TASK: Nothing in the records that follow should differ once you have copied them out.

[Collected data]
━━━━━━━━

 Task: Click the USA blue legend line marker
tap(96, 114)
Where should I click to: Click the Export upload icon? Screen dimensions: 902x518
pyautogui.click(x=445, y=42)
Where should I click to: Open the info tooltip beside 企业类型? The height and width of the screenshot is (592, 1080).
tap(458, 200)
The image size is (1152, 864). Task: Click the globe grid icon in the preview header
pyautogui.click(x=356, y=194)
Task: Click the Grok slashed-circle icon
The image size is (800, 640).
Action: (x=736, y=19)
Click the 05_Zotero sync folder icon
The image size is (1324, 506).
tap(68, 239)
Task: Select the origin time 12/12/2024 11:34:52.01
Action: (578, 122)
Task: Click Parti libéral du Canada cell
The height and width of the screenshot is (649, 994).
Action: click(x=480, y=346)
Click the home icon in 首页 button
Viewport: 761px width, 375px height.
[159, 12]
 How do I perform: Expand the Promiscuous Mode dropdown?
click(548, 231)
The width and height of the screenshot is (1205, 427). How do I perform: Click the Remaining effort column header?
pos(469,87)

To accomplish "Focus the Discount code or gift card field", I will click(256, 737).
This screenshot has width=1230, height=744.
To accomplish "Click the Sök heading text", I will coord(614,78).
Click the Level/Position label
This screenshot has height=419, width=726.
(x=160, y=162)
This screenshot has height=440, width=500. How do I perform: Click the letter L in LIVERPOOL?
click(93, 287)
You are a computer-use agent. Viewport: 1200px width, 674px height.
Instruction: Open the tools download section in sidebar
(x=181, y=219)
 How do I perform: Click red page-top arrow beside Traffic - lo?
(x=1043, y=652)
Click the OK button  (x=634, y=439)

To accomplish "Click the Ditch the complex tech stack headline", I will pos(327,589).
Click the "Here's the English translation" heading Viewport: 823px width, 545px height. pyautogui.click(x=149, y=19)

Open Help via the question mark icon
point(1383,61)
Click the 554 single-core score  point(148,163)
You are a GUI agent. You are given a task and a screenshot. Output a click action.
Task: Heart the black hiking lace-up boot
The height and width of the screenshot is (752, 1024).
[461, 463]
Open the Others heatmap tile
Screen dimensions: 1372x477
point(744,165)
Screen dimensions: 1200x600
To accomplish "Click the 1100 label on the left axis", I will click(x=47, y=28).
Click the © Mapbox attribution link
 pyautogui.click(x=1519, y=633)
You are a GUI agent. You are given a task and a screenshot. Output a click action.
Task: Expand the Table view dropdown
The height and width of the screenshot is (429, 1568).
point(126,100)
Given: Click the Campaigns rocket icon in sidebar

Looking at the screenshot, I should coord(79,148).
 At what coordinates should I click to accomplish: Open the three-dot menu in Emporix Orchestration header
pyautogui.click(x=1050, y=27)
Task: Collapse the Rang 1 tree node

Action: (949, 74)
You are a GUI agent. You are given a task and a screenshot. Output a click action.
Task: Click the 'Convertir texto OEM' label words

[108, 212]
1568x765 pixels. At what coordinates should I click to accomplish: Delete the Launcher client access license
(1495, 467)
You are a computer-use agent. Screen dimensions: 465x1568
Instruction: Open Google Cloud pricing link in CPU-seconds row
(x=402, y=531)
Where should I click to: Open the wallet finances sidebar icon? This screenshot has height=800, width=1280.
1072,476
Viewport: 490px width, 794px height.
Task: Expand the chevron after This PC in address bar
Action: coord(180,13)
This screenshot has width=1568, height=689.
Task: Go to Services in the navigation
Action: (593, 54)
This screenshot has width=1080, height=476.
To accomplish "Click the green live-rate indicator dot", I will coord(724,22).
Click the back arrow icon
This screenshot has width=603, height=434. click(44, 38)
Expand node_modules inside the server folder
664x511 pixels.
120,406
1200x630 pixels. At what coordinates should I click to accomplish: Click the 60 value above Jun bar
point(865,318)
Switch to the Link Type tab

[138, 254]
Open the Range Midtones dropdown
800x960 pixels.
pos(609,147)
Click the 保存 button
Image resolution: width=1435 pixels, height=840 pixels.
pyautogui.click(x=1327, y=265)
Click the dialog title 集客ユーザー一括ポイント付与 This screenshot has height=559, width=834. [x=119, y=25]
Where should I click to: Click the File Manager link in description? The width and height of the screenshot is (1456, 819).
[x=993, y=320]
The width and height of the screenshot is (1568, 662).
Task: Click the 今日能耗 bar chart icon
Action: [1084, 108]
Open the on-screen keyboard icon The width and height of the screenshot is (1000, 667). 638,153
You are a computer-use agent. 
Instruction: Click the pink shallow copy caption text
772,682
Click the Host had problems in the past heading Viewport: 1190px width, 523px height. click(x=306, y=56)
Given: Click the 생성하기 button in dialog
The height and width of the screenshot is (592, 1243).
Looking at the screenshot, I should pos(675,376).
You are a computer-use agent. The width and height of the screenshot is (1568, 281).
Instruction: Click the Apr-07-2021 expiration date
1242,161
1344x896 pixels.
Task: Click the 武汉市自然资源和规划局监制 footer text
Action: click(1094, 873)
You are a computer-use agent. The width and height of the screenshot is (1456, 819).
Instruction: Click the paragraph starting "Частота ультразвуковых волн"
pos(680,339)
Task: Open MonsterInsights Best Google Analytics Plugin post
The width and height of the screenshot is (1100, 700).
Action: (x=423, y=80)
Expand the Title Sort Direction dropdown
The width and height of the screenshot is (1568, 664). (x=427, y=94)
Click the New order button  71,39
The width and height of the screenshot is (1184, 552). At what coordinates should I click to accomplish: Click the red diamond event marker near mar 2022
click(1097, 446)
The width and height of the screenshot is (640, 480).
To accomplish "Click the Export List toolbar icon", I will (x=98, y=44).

━━━━━━━━

EXERCISE OUTPUT:
 Task: Click the USA blue legend line marker
tap(96, 114)
Where should I click to: Click the Export upload icon? Screen dimensions: 902x518
pyautogui.click(x=445, y=42)
Where should I click to: Open the info tooltip beside 企业类型? The height and width of the screenshot is (592, 1080).
tap(458, 200)
The image size is (1152, 864). Task: Click the globe grid icon in the preview header
pyautogui.click(x=356, y=194)
Task: Click the Grok slashed-circle icon
The image size is (800, 640).
Action: (x=736, y=19)
Click the 05_Zotero sync folder icon
The image size is (1324, 506).
tap(68, 239)
Task: Select the origin time 12/12/2024 11:34:52.01
Action: (578, 122)
Task: Click Parti libéral du Canada cell
The height and width of the screenshot is (649, 994).
Action: click(x=480, y=346)
Click the home icon in 首页 button
Viewport: 761px width, 375px height.
[159, 12]
 How do I perform: Expand the Promiscuous Mode dropdown?
click(548, 231)
The width and height of the screenshot is (1205, 427). How do I perform: Click the Remaining effort column header?
pos(469,87)

To accomplish "Focus the Discount code or gift card field", I will click(256, 737).
This screenshot has width=1230, height=744.
To accomplish "Click the Sök heading text", I will coord(614,78).
Click the Level/Position label
This screenshot has height=419, width=726.
(x=160, y=162)
This screenshot has height=440, width=500. How do I perform: Click the letter L in LIVERPOOL?
click(93, 287)
You are a computer-use agent. Viewport: 1200px width, 674px height.
Instruction: Open the tools download section in sidebar
(x=181, y=219)
 How do I perform: Click red page-top arrow beside Traffic - lo?
(x=1043, y=652)
Click the OK button  (x=634, y=439)

To accomplish "Click the Ditch the complex tech stack headline", I will pos(327,589).
Click the "Here's the English translation" heading Viewport: 823px width, 545px height. pyautogui.click(x=149, y=19)

Open Help via the question mark icon
point(1383,61)
Click the 554 single-core score  point(148,163)
You are a GUI agent. You are given a task and a screenshot. Output a click action.
Task: Heart the black hiking lace-up boot
The height and width of the screenshot is (752, 1024).
[461, 463]
Open the Others heatmap tile
Screen dimensions: 1372x477
point(744,165)
Screen dimensions: 1200x600
To accomplish "Click the 1100 label on the left axis", I will click(x=47, y=28).
Click the © Mapbox attribution link
 pyautogui.click(x=1519, y=633)
You are a GUI agent. You are given a task and a screenshot. Output a click action.
Task: Expand the Table view dropdown
The height and width of the screenshot is (429, 1568).
point(126,100)
Given: Click the Campaigns rocket icon in sidebar

Looking at the screenshot, I should coord(79,148).
 At what coordinates should I click to accomplish: Open the three-dot menu in Emporix Orchestration header
pyautogui.click(x=1050, y=27)
Task: Collapse the Rang 1 tree node

Action: (949, 74)
You are a GUI agent. You are given a task and a screenshot. Output a click action.
Task: Click the 'Convertir texto OEM' label words

[108, 212]
1568x765 pixels. At what coordinates should I click to accomplish: Delete the Launcher client access license
(1495, 467)
You are a computer-use agent. Screen dimensions: 465x1568
Instruction: Open Google Cloud pricing link in CPU-seconds row
(x=402, y=531)
Where should I click to: Open the wallet finances sidebar icon? This screenshot has height=800, width=1280.
1072,476
Viewport: 490px width, 794px height.
Task: Expand the chevron after This PC in address bar
Action: coord(180,13)
This screenshot has width=1568, height=689.
Task: Go to Services in the navigation
Action: (593, 54)
This screenshot has width=1080, height=476.
To accomplish "Click the green live-rate indicator dot", I will coord(724,22).
Click the back arrow icon
This screenshot has width=603, height=434. click(44, 38)
Expand node_modules inside the server folder
664x511 pixels.
120,406
1200x630 pixels. At what coordinates should I click to accomplish: Click the 60 value above Jun bar
point(865,318)
Switch to the Link Type tab

[138, 254]
Open the Range Midtones dropdown
800x960 pixels.
pos(609,147)
Click the 保存 button
Image resolution: width=1435 pixels, height=840 pixels.
pyautogui.click(x=1327, y=265)
Click the dialog title 集客ユーザー一括ポイント付与 This screenshot has height=559, width=834. [x=119, y=25]
Where should I click to: Click the File Manager link in description? The width and height of the screenshot is (1456, 819).
[x=993, y=320]
The width and height of the screenshot is (1568, 662).
Task: Click the 今日能耗 bar chart icon
Action: [1084, 108]
Open the on-screen keyboard icon The width and height of the screenshot is (1000, 667). 638,153
You are a computer-use agent. 
Instruction: Click the pink shallow copy caption text
772,682
Click the Host had problems in the past heading Viewport: 1190px width, 523px height. click(x=306, y=56)
Given: Click the 생성하기 button in dialog
The height and width of the screenshot is (592, 1243).
Looking at the screenshot, I should pos(675,376).
You are a computer-use agent. The width and height of the screenshot is (1568, 281).
Instruction: Click the Apr-07-2021 expiration date
1242,161
1344x896 pixels.
Task: Click the 武汉市自然资源和规划局监制 footer text
Action: click(1094, 873)
You are a computer-use agent. The width and height of the screenshot is (1456, 819).
Instruction: Click the paragraph starting "Частота ультразвуковых волн"
pos(680,339)
Task: Open MonsterInsights Best Google Analytics Plugin post
The width and height of the screenshot is (1100, 700).
Action: (x=423, y=80)
Expand the Title Sort Direction dropdown
The width and height of the screenshot is (1568, 664). (x=427, y=94)
Click the New order button  71,39
The width and height of the screenshot is (1184, 552). At what coordinates should I click to accomplish: Click the red diamond event marker near mar 2022
click(1097, 446)
The width and height of the screenshot is (640, 480).
To accomplish "Click the Export List toolbar icon", I will (x=98, y=44).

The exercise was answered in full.